Items from a data source
○ ○ ○ ○ ○

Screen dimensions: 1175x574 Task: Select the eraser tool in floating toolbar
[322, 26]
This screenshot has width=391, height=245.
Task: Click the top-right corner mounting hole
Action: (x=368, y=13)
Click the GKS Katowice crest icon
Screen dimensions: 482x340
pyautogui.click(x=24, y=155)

○ ○ ○ ○ ○

## [Problem to solve]
Write out the lines again from the start of the items through the line that has "Screen dimensions: 482x340", swapping "eraser" for "pencil" and keeping everything else the same.

## [Result]
Screen dimensions: 1175x574 Task: Select the pencil tool in floating toolbar
[322, 26]
This screenshot has width=391, height=245.
Task: Click the top-right corner mounting hole
Action: (x=368, y=13)
Click the GKS Katowice crest icon
Screen dimensions: 482x340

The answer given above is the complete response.